● **THE PROBLEM**
In the records below, work out how many lines hold the word "arrow". Report the number alone.

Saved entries
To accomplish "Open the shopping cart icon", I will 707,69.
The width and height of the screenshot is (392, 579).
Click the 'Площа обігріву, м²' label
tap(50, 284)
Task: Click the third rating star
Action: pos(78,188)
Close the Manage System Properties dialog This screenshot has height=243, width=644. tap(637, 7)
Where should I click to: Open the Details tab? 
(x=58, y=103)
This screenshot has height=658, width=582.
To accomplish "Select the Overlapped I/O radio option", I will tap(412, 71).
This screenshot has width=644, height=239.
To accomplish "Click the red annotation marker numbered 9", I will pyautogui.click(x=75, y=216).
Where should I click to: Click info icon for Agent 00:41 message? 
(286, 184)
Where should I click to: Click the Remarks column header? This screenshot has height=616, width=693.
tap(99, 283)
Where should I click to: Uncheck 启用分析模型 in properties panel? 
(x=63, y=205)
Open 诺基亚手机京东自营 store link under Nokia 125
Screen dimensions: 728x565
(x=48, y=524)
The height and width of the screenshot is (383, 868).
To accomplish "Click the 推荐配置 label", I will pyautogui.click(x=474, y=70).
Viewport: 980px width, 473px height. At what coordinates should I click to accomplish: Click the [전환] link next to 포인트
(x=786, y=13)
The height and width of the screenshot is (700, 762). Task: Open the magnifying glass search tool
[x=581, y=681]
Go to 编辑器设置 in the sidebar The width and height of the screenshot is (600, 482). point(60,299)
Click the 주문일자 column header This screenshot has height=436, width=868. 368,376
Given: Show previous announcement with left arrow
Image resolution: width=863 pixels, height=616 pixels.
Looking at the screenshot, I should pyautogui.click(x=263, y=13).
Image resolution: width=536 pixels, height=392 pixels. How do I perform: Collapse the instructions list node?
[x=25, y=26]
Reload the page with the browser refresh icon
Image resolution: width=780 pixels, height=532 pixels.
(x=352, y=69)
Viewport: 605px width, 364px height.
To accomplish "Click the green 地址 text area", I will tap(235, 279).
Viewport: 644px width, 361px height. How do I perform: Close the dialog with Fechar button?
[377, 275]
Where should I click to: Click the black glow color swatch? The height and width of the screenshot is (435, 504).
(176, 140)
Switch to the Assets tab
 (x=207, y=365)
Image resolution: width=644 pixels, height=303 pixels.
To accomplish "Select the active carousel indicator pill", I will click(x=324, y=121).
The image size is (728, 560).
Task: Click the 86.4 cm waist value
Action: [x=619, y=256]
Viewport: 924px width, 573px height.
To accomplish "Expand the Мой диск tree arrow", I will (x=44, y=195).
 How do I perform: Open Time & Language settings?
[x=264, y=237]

● **TASK RESPONSE**
2